Aaron Ivey: That’s fantastic. We always try to keep the trend positive on the podcast, but I’d like for you to kind of go in the other direction and tell us some of the challenges that you had with the old property manager. What kind of things did you experience?
Joe Viramontez: As an absentee landlord, let’s say and you live 2,000 miles away, you’ve got to be able to sleep at night. Any investors out there, if it requires a plane ticket to fly to get to your rentals, are you going to be able to sleep comfortably? If you can sleep at night, then I would say go ahead and do it. If you can’t do that, some investors have to see their property and they have to be able to drive to it. I’ve known guys in the fire service where they would buy a house in Sacramento because they wanted to be able to drive to it.

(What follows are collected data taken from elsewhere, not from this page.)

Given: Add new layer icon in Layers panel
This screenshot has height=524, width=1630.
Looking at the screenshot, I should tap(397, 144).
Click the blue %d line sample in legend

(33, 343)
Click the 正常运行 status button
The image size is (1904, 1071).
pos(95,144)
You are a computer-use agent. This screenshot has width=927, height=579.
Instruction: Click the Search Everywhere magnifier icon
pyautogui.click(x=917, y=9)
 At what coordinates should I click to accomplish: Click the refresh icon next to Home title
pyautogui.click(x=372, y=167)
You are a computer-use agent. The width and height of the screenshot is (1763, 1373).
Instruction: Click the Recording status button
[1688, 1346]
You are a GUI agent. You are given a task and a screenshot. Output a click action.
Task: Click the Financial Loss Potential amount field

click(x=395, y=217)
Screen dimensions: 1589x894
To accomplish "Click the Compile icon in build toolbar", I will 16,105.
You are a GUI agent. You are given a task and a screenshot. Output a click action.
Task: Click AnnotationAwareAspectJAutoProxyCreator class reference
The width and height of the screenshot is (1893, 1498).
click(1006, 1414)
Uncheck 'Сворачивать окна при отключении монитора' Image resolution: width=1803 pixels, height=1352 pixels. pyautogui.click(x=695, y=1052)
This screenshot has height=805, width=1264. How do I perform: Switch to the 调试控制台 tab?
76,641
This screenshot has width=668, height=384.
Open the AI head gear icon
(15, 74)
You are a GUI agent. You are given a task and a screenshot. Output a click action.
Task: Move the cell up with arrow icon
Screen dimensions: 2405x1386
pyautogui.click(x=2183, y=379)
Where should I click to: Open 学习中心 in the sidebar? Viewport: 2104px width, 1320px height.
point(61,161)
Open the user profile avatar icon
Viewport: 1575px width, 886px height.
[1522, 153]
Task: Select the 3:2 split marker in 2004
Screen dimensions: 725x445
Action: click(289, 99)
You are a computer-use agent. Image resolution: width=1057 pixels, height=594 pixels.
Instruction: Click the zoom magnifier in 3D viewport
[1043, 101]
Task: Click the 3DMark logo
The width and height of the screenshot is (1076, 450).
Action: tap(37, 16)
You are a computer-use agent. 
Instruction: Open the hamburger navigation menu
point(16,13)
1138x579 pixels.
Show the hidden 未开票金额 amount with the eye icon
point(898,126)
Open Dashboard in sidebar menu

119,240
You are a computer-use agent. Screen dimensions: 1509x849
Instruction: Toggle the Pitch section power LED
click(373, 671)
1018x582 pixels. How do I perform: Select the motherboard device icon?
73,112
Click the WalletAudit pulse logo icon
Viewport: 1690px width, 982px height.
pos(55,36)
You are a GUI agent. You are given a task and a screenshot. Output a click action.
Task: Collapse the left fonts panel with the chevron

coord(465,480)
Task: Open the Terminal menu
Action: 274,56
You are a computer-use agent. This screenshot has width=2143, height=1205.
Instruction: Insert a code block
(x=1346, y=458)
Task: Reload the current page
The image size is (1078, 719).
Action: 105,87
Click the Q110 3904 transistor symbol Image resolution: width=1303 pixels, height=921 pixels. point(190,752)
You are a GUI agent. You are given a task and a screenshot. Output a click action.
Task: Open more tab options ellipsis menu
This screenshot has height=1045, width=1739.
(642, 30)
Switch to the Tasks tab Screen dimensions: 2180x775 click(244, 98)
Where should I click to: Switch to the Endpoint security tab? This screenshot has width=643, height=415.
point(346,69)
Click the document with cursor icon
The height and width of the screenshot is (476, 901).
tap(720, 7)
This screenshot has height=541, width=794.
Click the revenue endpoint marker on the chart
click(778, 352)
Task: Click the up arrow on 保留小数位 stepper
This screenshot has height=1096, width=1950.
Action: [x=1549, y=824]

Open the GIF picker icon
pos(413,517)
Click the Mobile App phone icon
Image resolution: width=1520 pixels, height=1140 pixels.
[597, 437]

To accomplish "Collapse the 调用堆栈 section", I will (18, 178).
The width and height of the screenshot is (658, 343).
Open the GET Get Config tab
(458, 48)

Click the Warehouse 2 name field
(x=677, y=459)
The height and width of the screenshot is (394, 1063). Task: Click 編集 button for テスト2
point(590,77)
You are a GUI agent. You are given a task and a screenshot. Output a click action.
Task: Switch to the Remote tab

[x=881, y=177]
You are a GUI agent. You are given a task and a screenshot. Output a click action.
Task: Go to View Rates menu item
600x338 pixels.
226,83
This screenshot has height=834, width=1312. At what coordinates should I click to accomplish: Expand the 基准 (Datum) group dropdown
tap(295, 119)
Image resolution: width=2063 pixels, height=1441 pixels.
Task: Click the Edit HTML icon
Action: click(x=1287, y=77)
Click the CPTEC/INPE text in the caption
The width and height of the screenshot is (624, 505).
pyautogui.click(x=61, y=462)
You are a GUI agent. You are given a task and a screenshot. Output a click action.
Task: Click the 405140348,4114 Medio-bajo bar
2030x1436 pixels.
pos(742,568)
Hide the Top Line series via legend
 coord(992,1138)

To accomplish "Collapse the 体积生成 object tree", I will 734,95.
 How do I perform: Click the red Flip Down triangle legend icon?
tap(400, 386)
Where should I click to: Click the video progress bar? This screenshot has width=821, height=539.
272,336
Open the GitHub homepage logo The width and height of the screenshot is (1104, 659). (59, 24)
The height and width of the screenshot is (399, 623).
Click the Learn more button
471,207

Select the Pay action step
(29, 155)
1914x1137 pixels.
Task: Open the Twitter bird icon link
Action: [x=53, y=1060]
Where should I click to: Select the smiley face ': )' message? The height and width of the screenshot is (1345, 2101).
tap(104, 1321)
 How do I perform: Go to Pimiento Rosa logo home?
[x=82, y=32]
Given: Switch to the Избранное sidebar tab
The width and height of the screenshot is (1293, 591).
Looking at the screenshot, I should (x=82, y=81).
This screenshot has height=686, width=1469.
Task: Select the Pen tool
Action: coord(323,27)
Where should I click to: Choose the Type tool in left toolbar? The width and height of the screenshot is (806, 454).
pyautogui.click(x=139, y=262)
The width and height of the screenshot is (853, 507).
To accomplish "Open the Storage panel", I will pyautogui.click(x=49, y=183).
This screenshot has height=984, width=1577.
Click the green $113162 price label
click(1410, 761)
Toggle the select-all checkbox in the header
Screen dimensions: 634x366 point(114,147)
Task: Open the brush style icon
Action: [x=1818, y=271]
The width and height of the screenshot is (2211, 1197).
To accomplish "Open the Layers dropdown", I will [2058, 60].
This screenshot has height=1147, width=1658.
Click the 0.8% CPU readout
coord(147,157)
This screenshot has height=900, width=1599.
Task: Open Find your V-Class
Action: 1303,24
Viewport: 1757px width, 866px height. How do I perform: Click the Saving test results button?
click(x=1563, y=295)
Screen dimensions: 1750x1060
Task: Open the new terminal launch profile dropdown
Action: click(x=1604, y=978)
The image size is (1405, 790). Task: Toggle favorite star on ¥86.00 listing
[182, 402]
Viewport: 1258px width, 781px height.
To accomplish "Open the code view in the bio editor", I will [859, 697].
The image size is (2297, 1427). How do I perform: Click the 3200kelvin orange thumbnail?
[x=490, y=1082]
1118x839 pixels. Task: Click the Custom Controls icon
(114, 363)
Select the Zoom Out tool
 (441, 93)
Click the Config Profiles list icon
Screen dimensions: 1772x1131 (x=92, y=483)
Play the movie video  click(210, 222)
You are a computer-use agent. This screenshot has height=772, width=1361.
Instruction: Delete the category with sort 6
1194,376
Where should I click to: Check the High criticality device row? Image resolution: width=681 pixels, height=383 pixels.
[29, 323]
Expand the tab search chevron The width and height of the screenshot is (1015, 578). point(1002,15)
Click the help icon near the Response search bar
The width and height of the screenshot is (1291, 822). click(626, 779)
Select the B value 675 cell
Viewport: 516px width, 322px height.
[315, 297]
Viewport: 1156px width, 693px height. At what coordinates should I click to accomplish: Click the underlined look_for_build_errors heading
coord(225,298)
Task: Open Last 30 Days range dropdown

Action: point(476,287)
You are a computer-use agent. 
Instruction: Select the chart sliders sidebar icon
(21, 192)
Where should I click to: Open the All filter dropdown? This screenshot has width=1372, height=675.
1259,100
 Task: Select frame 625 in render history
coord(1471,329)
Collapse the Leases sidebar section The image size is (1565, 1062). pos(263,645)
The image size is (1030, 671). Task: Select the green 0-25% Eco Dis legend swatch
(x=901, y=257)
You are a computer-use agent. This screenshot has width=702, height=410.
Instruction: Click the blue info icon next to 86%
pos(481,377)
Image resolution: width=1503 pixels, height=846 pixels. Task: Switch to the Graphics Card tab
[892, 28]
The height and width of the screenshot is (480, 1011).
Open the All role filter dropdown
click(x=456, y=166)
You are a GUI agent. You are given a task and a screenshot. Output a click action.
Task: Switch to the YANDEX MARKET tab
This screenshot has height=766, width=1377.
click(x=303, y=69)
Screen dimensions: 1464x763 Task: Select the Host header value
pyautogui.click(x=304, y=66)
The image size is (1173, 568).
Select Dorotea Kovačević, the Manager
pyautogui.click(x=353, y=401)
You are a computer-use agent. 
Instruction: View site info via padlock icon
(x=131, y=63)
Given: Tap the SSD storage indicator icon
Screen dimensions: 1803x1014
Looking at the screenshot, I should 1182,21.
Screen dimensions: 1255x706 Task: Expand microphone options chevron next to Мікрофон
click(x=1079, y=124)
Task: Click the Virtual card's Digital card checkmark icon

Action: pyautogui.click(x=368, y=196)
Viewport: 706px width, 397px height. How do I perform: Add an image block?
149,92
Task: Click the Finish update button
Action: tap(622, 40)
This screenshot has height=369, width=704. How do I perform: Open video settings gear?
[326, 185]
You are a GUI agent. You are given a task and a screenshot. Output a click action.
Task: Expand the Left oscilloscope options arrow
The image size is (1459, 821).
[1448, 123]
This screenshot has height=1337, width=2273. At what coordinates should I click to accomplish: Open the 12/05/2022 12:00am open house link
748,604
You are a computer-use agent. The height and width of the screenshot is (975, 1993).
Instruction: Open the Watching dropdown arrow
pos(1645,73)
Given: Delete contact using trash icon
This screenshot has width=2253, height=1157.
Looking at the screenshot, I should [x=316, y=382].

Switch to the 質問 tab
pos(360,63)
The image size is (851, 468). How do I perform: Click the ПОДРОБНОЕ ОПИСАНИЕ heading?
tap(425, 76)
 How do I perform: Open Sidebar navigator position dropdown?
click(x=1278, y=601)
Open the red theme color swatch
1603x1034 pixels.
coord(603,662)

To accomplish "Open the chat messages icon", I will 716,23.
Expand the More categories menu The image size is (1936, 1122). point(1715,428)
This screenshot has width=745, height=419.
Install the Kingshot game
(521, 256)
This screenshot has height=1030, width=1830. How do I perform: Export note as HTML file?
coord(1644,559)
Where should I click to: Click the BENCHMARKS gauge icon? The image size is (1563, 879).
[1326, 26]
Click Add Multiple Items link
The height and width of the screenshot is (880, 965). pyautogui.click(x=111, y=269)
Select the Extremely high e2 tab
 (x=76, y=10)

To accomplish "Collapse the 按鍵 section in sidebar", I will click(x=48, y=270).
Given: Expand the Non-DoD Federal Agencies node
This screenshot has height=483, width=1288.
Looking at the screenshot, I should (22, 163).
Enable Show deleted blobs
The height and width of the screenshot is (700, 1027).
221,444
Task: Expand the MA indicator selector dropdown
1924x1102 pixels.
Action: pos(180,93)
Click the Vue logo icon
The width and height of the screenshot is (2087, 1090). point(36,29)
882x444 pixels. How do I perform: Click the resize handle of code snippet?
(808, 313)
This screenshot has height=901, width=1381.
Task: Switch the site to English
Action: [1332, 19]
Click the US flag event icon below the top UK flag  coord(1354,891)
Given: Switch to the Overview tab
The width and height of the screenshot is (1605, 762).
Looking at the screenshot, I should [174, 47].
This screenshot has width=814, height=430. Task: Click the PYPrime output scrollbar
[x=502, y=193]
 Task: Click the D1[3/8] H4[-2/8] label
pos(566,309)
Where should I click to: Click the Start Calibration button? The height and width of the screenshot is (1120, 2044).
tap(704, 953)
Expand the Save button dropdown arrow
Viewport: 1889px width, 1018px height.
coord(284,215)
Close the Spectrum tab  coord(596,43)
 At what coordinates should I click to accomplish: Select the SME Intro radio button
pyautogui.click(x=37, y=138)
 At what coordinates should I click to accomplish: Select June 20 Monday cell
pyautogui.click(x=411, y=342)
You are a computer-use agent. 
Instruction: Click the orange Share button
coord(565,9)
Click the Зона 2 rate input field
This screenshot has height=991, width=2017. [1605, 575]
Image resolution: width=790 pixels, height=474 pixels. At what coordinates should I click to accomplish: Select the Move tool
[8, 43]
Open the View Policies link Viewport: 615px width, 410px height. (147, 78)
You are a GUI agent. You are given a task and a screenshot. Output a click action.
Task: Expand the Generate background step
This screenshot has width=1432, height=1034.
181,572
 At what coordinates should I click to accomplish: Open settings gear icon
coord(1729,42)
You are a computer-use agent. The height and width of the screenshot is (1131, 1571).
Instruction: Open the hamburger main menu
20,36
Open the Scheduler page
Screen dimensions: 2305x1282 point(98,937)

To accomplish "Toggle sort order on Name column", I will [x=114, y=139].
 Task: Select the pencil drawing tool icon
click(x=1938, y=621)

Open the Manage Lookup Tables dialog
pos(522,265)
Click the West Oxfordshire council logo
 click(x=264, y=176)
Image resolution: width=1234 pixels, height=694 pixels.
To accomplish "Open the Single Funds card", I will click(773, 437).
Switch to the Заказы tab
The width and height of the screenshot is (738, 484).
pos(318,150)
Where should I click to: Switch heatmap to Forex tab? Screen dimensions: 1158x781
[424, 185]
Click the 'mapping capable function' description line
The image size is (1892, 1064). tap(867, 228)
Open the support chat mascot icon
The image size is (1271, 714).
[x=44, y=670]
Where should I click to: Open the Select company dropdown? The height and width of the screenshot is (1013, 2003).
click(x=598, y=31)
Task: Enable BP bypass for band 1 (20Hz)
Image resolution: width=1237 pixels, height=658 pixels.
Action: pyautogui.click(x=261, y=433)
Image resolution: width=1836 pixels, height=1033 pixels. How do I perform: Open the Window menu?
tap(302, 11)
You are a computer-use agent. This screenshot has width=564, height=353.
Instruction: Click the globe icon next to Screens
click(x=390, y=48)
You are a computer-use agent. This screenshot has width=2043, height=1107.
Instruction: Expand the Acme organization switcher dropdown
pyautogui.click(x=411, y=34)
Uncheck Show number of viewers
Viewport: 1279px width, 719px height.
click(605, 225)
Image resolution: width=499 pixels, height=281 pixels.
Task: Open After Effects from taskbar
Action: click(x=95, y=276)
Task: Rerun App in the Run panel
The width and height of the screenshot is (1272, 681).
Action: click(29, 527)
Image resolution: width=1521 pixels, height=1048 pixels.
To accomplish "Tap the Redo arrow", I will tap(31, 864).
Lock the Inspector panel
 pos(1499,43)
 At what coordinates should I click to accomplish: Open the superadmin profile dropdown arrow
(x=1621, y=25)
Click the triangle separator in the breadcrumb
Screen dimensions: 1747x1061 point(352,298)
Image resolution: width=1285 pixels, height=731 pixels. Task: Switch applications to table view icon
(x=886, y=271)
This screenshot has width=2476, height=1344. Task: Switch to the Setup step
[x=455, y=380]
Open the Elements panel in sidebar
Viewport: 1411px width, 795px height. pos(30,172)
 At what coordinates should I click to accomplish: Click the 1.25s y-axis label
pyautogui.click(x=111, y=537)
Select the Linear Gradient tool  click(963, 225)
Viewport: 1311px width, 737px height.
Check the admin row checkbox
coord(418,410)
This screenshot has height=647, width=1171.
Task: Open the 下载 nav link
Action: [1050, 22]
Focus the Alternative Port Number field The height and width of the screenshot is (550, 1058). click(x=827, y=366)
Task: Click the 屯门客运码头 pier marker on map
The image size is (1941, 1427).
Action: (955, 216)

All the numbers for us would work for Memphis, and I could sleep at night knowing that I had homes out there. I didn’t worry about it but, as far as the property managers go, our first one everything started out great and, then as we started to work with them, we started to find out that the people that were doing repairs on the homes were actually relatives of the property manager. I don’t ordinarily care about that. I mean, I understand they have family members they want to be in on the business. I’m good with that, but myself and some of the other California investors would talk a lot amongst ourselves as far as how things are going and we started to see things popping up that didn’t make sense. We started to see repairs being made that were a lot more than they probably should have been, for instance.
I want to give a shout-out to you guys for your monthly reports every month. They are fantastic and it shows me exactly what we’re spending. Money coming in, money going out. So with the first property manager, it was all just a bit vague, and when we started to ask questions about what’s going on, how come this is inconsistent, we started to kind of probe a little bit more. They got an attitude with us and from that point on I was out, because if the property managers are getting an attitude, something’s going wrong. If they were on the up and up they can easily answer the questions. Yeah, it’s one of those things when someone’s temper’s starting to get riled up, something is going that they’re trying to cover something. So after, I don’t know, it was probably a couple of years, we realized that this is not good.
Then I had to go on the internet to start searching for another property manager. Well, I found one that I really liked, and they were fantastic, but their staff was on a shoestring. They had one person that would actually go out and do inspections, and you would only get an inspection on your house, maybe once every year or two years. Wow, and that’s the other thing I like about Enterprise is that you guys do your quarterly inspections. Granted when I get that paperwork in I know I’m gonna be spending money but, that’s the other thing as an investor, you just have to know you’re gonna be spending money. You gotta spend money to make money or to have an investment that you can make money on down the road.